Western Alaska group riled by McDonald's pollock marketing

Kyle Hopkins

The president of a nonprofit that represents dozens of Yup'ik villages in the Yukon-Kuskokwim Delta is threatening to boycott McDonald's because of the way the fast food giant plans to market fish caught off Alaska.

McDonald's announced this week that packaging on its Filet-O-Fish sandwiches and new fish nuggets, both made from pollock caught in the Bering Sea, will be stamped with a label that reads "Certified Sustainable Seafood." What most customers won't know is that Alaska pollock is a controversial fish among some village fishermen who blame the trawler fleet for wasting thousands of king salmon each year.

On Friday, the head of the Bethel-based Association of Village Council Presidents said his group plans to send McDonald's a letter of protest.

The pollock fleet reduced king salmon bycatch numbers from a high of more than 121,000 fish in 2007 to 11,350 in 2012, according to the National Marine Fisheries Service. But AVCP President Myron Naneng said Friday that village fishermen are still being asked to make the deepest sacrifices in the interest of preserving the chinook runs.

### Data excerpt

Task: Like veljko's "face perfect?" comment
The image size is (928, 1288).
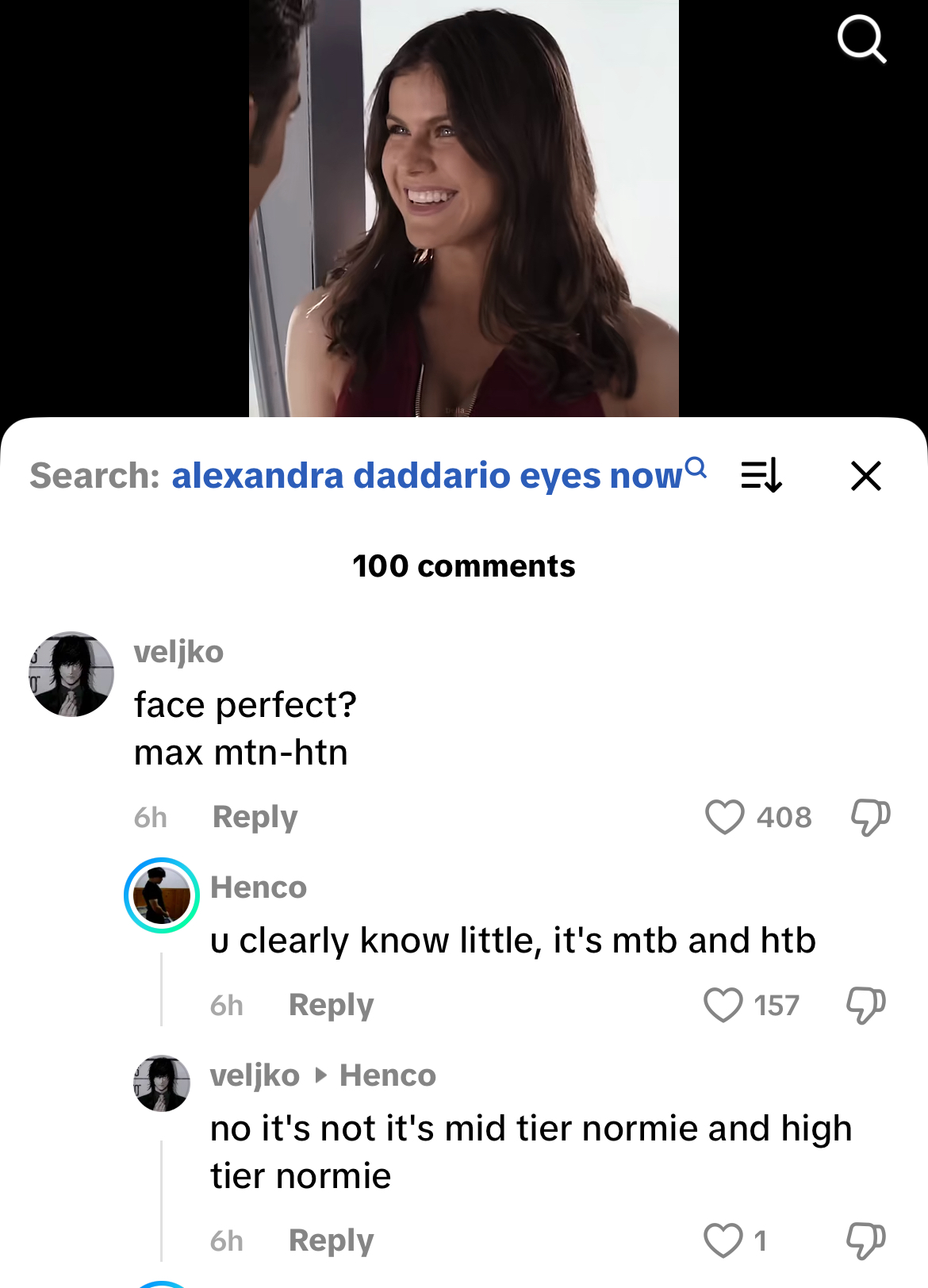Action: click(x=725, y=817)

### Work to be completed
Summarize the article on McDonald's pollock marketing in two sentences. The data has no connection to the article.

### Answer to this exercise
The Association of Village Council Presidents, a Bethel-based nonprofit representing dozens of Yup'ik villages in the Yukon-Kuskokwim Delta, is threatening to boycott McDonald's and plans to send a letter of protest over the company's plan to label its Bering Sea pollock Filet-O-Fish sandwiches and fish nuggets "Certified Sustainable Seafood." Some village fishermen blame the pollock trawler fleet for wasting thousands of king salmon each year, and although bycatch dropped from more than 121,000 fish in 2007 to 11,350 in 2012, AVCP President Myron Naneng said village fishermen are still being asked to make the deepest sacrifices to preserve the chinook runs.